The field of safety evaluation for large language models (LLMs) lacks a systematic, unified survey. Method: This paper introduces the first holistic “Why/What/Where/How” four-dimensional analytical framework to rigorously distinguish safety evaluation from general model evaluation. Through bibliometric analysis, cross-methodological comparison, and taxonomy-driven modeling, it systematically synthesizes over 100 studies spanning core safety dimensions—including toxicity, bias, robustness, and truthfulness—and integrates diverse paradigms such as human evaluation, LLM-as-a-judge automation, red-teaming, and adversarial prompt engineering. Contributions: (1) A novel multi-granularity knowledge graph of LLM safety evaluation; (2) A structured resource inventory comprising 30+ benchmarks, 50+ metrics, and 20+ tools; and (3) Identification of key open challenges alongside reusable methodological pathways—providing both theoretical foundations and practical guidance for academic research and industrial deployment.

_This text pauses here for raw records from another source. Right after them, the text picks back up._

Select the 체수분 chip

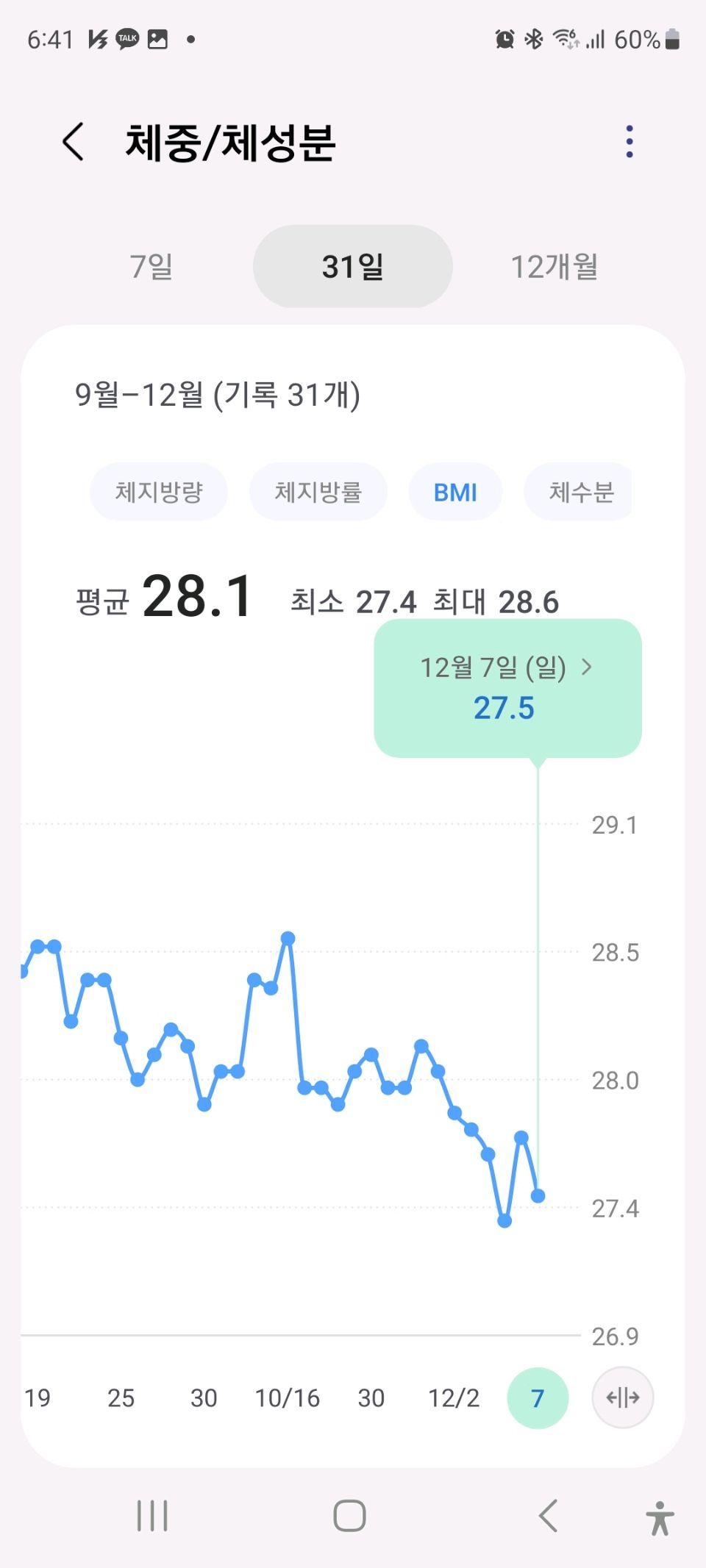[x=580, y=492]
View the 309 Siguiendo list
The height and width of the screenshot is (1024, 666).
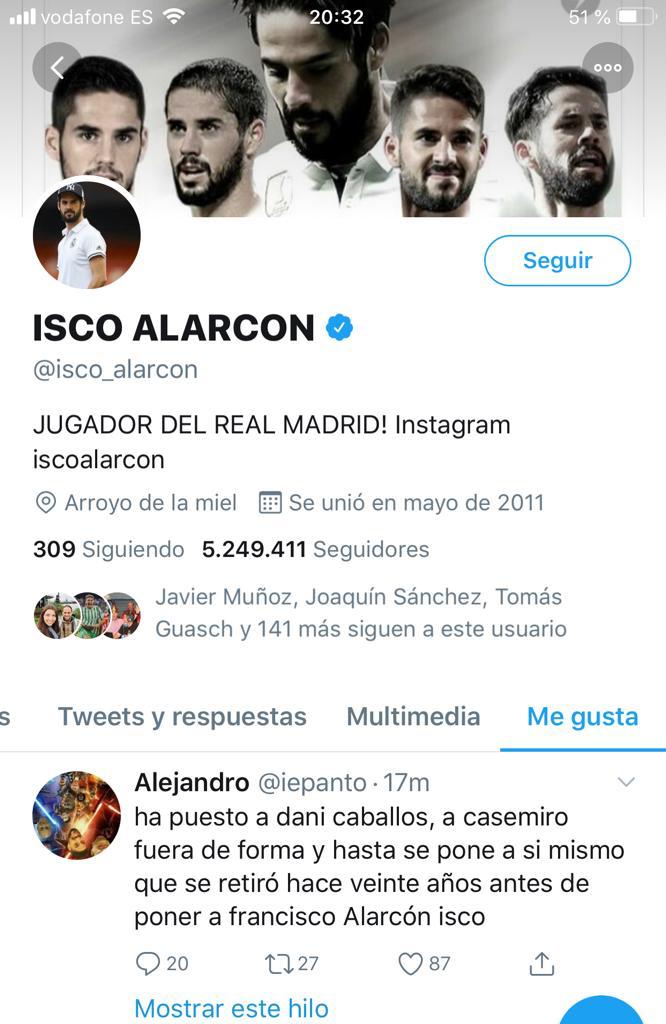tap(109, 549)
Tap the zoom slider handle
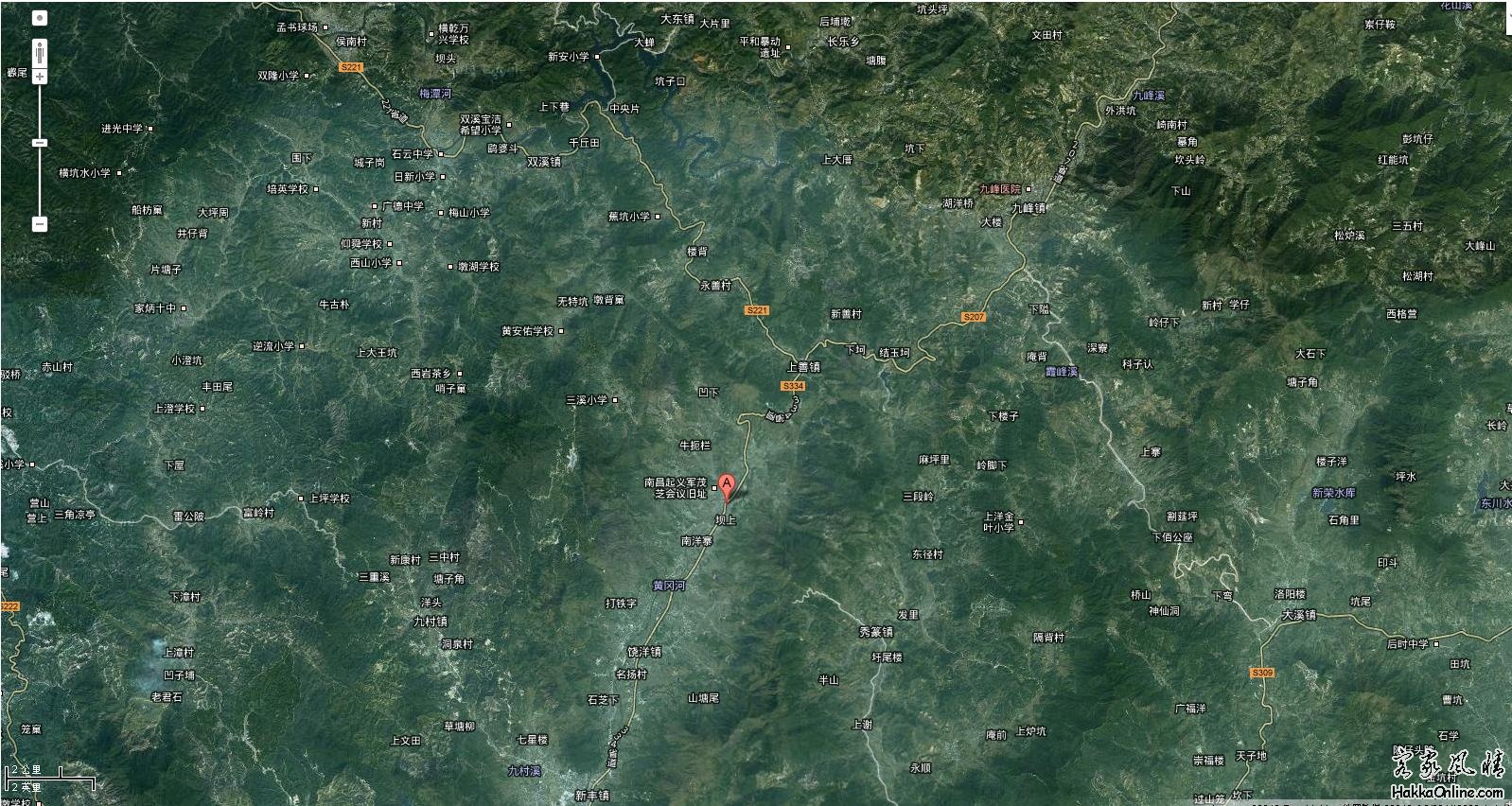Image resolution: width=1512 pixels, height=806 pixels. coord(40,143)
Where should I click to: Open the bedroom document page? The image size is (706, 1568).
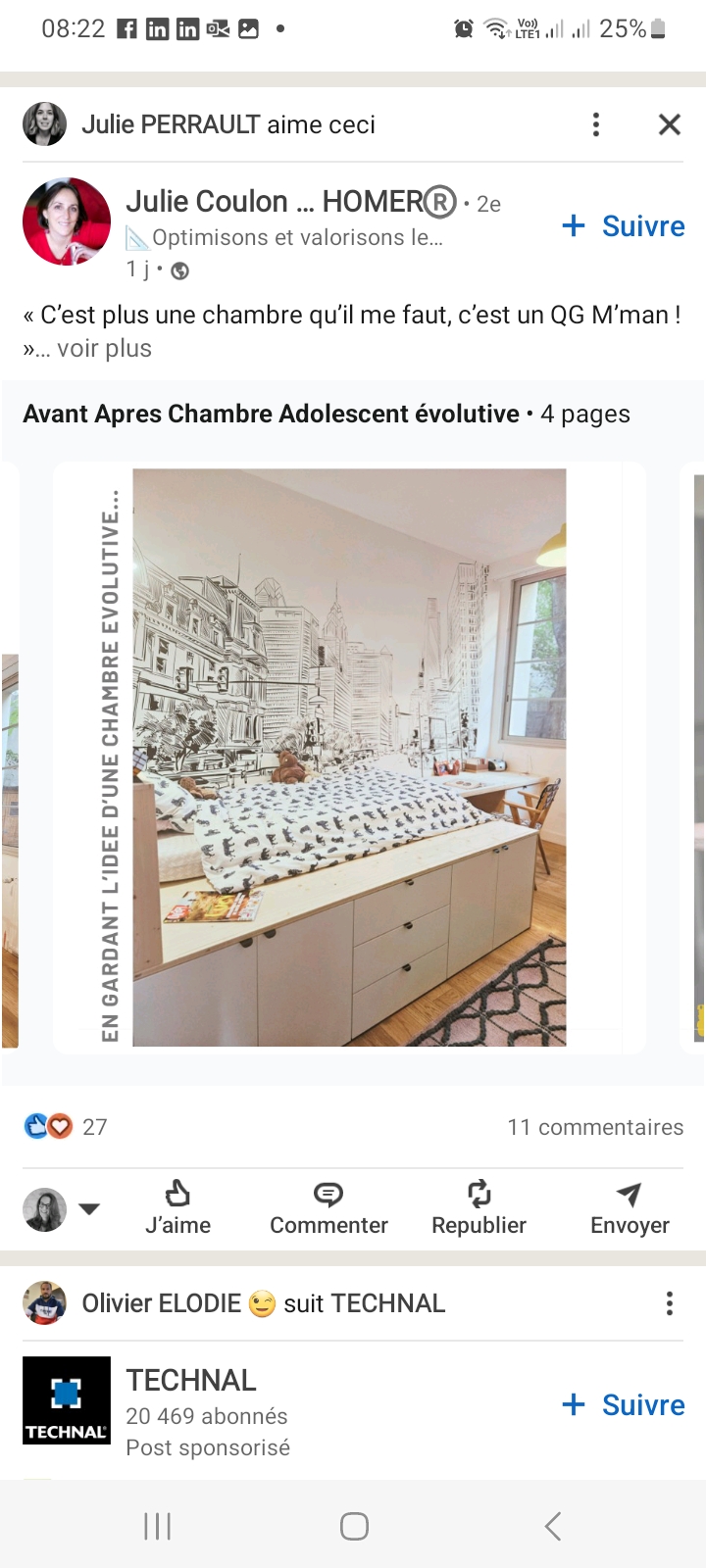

With the rapid advancement of artificial intelligence technology, Large Language Models (LLMs) have demonstrated remarkable potential in the field of Natural Language Processing (NLP), including areas such as content generation, human-computer interaction, machine translation, and code generation, among others. However, their widespread deployment has also raised significant safety concerns. In recent years, LLM-generated content has occasionally exhibited unsafe elements like toxicity and bias, particularly in adversarial scenarios, which has garnered extensive attention from both academia and industry. While numerous efforts have been made to evaluate the safety risks associated with LLMs, there remains a lack of systematic reviews summarizing these research endeavors. This survey aims to provide a comprehensive and systematic overview of recent advancements in LLMs safety evaluation, focusing on several key aspects: (1)"Why evaluate"that explores the background of LLMs safety evaluation, how they differ from general LLMs evaluation, and the significance of such evaluation; (2)"What to evaluate"that examines and categorizes existing safety evaluation tasks based on key capabilities, including dimensions such as toxicity, robustness, ethics, bias and fairness, truthfulness, and so on; (3)"Where to evaluate"that summarizes the evaluation metrics, datasets and benchmarks currently used in safety evaluations; (4)"How to evaluate"that reviews existing evaluation toolkit, and categorizing mainstream evaluation methods based on the roles of the evaluators. Finally, we identify the challenges in LLMs safety evaluation and propose potential research directions to promote further advancement in this field. We emphasize the importance of prioritizing LLMs safety evaluation to ensure the safe deployment of these models in real-world applications.